What this task involves:
Isolate every line in the data with the string "computer" and copy it.

Dataset entries:

= = = = =

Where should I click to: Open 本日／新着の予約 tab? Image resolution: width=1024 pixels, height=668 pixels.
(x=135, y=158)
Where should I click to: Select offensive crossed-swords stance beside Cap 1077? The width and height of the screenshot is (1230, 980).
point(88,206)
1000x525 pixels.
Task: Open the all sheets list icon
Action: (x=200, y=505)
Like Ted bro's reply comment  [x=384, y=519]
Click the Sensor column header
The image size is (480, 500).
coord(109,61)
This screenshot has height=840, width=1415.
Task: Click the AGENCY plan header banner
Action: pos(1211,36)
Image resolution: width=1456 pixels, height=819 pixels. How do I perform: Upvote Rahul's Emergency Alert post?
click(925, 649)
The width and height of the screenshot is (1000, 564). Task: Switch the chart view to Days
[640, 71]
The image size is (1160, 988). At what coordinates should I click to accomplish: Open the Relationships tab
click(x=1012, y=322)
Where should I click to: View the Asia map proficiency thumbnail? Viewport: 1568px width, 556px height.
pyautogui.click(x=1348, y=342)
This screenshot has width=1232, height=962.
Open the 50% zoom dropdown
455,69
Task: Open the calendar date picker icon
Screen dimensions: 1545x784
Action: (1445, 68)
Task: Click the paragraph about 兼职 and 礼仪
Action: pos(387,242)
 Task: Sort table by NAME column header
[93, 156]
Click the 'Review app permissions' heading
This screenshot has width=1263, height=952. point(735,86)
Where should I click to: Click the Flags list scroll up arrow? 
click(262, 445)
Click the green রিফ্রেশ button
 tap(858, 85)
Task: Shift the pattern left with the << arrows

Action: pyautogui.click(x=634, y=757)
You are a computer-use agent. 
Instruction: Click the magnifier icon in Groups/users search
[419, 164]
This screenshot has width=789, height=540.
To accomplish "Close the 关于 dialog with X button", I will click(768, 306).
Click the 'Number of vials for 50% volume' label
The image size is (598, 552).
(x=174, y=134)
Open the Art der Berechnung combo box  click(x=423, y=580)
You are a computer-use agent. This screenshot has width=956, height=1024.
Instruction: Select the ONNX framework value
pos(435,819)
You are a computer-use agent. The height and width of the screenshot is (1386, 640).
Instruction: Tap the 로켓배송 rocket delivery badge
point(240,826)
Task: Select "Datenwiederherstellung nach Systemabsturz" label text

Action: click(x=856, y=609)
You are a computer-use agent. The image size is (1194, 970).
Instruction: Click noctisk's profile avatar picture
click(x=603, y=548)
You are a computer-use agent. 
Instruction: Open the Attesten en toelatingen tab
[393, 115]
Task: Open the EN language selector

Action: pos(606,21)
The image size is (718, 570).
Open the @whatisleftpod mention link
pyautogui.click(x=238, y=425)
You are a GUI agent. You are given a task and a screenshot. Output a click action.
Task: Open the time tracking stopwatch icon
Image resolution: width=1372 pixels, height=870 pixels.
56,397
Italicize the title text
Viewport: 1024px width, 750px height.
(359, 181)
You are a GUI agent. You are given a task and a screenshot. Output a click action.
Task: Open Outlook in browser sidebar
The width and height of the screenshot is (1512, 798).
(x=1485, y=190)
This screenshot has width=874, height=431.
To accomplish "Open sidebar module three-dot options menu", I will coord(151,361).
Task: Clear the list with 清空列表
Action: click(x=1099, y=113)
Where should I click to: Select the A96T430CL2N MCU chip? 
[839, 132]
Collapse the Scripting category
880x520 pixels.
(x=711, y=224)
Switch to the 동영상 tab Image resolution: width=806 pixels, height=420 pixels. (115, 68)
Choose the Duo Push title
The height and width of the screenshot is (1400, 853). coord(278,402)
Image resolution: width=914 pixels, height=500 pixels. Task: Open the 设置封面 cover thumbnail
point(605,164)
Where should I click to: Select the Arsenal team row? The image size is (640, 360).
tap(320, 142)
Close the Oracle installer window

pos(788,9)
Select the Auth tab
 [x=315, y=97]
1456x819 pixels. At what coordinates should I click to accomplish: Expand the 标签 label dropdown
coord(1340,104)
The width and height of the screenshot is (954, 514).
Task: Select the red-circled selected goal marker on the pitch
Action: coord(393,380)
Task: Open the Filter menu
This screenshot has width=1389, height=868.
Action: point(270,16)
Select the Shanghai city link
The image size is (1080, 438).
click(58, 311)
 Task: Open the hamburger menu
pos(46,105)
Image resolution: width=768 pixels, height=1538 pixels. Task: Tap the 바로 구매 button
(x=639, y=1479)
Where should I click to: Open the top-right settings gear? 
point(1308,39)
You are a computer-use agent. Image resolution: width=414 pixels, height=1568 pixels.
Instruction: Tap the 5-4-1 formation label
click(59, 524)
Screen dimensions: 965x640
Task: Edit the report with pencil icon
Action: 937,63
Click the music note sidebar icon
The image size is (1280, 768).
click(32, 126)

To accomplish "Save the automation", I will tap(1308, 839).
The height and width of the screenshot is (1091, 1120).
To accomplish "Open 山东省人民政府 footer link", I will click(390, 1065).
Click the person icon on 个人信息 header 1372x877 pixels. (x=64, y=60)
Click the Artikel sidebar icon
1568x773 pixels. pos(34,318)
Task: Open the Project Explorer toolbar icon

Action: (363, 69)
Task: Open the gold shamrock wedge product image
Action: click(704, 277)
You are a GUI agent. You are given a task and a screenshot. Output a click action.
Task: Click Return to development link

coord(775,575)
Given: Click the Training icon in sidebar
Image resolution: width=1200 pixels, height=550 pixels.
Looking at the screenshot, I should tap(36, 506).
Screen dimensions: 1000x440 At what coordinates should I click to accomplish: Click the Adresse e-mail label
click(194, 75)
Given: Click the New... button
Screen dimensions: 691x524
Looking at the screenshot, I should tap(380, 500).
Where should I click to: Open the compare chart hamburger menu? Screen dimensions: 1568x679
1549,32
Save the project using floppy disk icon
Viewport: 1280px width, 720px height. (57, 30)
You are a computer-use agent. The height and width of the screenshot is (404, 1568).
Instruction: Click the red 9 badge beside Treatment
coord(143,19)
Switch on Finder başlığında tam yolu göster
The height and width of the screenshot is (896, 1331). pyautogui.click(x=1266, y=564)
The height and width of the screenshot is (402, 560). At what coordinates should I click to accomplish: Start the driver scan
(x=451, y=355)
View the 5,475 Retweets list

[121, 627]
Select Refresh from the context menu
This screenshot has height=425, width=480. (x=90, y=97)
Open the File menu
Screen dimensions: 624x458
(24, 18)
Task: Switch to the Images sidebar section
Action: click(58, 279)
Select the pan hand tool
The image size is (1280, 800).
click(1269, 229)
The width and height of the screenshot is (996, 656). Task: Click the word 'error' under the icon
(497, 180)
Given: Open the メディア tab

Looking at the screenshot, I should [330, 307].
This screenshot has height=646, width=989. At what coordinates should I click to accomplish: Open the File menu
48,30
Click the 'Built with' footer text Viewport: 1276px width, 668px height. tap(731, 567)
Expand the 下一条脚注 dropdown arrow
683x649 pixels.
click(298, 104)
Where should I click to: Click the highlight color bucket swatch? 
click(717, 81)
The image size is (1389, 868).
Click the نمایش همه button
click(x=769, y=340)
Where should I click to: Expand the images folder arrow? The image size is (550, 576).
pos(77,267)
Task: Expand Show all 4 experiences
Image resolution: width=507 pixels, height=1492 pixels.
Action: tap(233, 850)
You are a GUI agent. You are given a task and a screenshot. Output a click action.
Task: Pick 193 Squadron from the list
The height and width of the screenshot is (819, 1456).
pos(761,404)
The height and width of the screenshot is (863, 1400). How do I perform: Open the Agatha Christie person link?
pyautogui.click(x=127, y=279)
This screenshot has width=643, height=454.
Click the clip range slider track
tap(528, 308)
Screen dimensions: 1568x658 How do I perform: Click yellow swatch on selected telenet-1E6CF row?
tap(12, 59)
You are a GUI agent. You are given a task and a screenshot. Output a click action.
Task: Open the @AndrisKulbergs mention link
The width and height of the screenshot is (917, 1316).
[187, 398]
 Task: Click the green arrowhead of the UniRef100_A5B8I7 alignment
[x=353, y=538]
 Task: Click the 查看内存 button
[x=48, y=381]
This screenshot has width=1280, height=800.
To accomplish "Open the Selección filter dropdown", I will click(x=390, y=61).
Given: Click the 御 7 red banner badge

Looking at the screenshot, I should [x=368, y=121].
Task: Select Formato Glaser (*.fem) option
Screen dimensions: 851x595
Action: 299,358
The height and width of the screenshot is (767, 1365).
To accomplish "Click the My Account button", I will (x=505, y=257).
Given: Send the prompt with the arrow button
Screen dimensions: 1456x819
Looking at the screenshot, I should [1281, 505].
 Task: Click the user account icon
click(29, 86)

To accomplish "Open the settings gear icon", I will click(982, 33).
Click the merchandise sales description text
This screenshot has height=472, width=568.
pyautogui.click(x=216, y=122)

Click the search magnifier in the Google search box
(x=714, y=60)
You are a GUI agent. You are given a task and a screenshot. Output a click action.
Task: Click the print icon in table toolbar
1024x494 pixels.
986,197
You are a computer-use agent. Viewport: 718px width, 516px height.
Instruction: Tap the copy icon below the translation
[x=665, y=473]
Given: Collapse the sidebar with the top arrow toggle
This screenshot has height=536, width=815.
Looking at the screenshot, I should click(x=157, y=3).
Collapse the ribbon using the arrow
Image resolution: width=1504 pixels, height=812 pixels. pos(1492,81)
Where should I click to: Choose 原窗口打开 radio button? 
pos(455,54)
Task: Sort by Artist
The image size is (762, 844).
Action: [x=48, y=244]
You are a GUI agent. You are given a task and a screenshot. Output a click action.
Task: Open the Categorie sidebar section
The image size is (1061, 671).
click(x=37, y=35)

= = = = =

Task solution:
You are a computer-use agent. 
You are a computer-use agent. This screenshot has width=956, height=1024.
You are a computer-use agent. The height and width of the screenshot is (1386, 640).
You are a computer-use agent. The image size is (1194, 970).
You are a computer-use agent. 
You are a computer-use agent. Image resolution: width=414 pixels, height=1568 pixels.
You are a computer-use agent. The height and width of the screenshot is (404, 1568).
You are a computer-use agent. Viewport: 718px width, 516px height.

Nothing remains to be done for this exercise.